### DATA SHOWN
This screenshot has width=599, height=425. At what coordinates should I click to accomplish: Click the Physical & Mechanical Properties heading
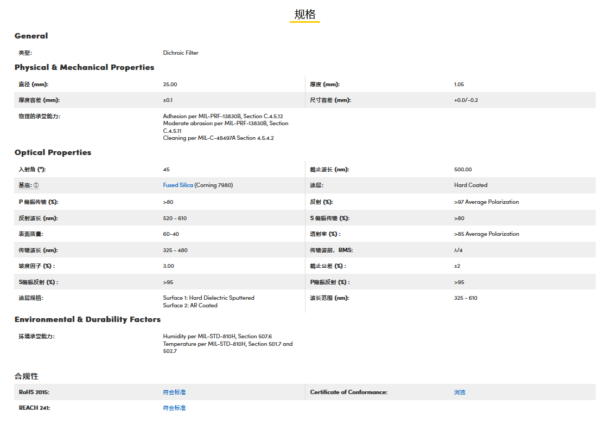coord(84,67)
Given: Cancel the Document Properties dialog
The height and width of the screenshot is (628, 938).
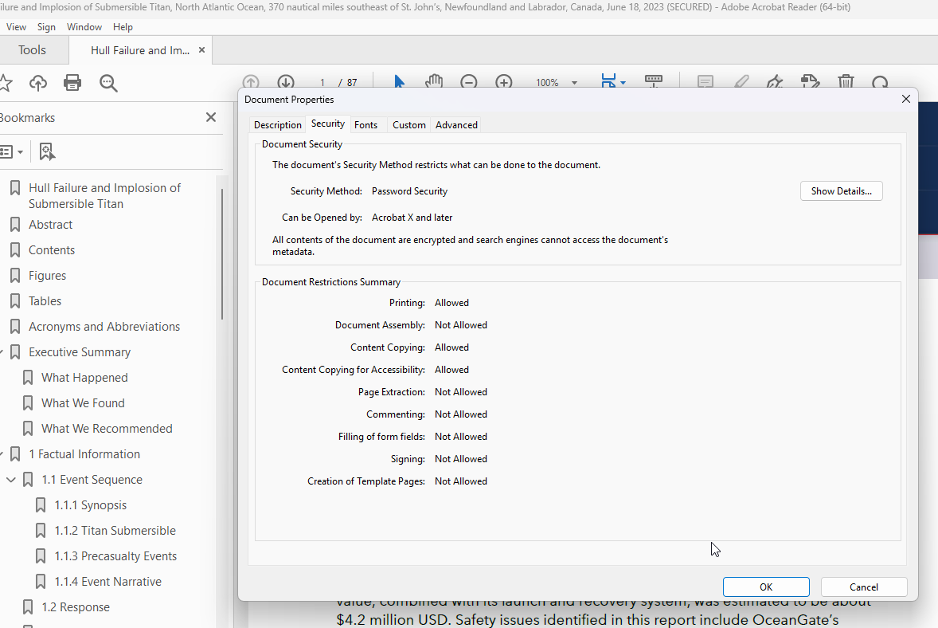Looking at the screenshot, I should coord(863,587).
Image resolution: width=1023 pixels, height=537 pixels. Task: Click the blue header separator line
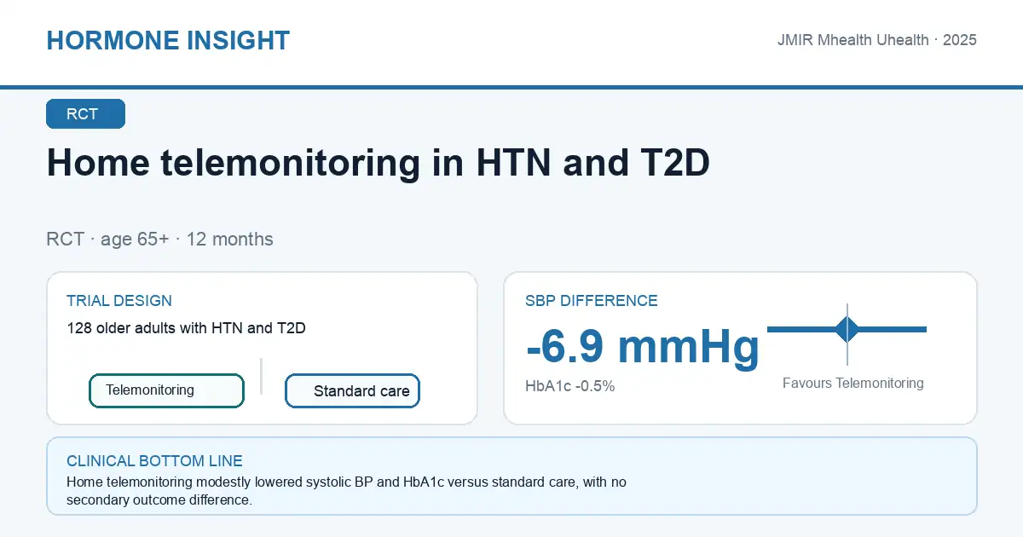click(x=512, y=87)
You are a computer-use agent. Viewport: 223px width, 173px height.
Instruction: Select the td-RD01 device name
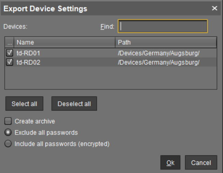click(x=29, y=53)
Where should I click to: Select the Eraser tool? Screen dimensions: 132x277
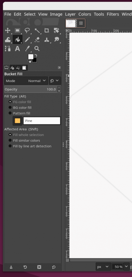(37, 39)
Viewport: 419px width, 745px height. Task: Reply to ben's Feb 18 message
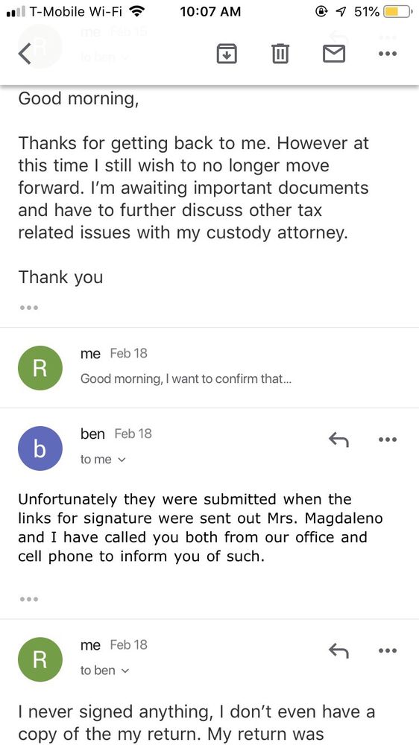click(x=338, y=440)
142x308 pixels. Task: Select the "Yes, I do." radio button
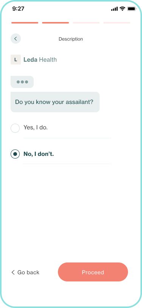(15, 128)
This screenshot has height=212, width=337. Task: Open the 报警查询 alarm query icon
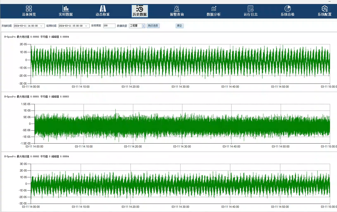pyautogui.click(x=177, y=9)
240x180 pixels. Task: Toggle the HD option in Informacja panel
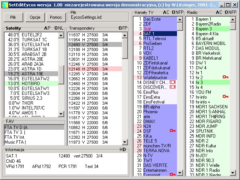pyautogui.click(x=123, y=150)
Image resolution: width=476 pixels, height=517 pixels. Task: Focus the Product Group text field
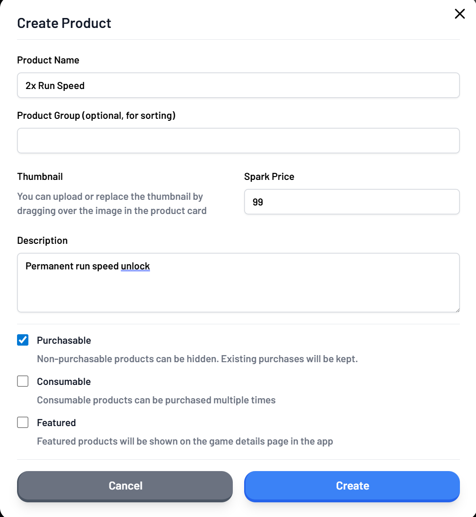tap(238, 141)
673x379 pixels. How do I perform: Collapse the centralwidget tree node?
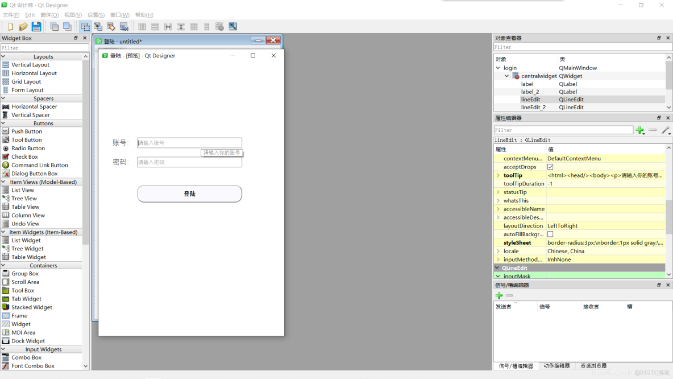point(506,76)
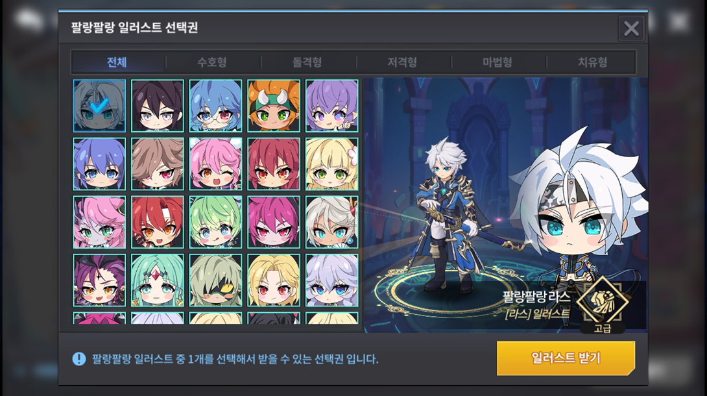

### TASK DIRECTIONS
Your copy should hold exactly the lines from the line bearing "Viewport: 419px width, 745px" through the end of the data, both included, and no pictures or anything further.

### EXERCISE ANSWER
Viewport: 419px width, 745px height. Task: Reply to ben's Feb 18 message
click(x=338, y=440)
142x308 pixels. Task: Select the "Yes, I do." radio button
(15, 128)
This screenshot has height=212, width=337. Task: Open the 报警查询 alarm query icon
pyautogui.click(x=177, y=9)
240x180 pixels. Task: Toggle the HD option in Informacja panel
pyautogui.click(x=123, y=150)
Image resolution: width=476 pixels, height=517 pixels. Task: Focus the Product Group text field
tap(238, 141)
673x379 pixels. How do I perform: Collapse the centralwidget tree node?
point(506,76)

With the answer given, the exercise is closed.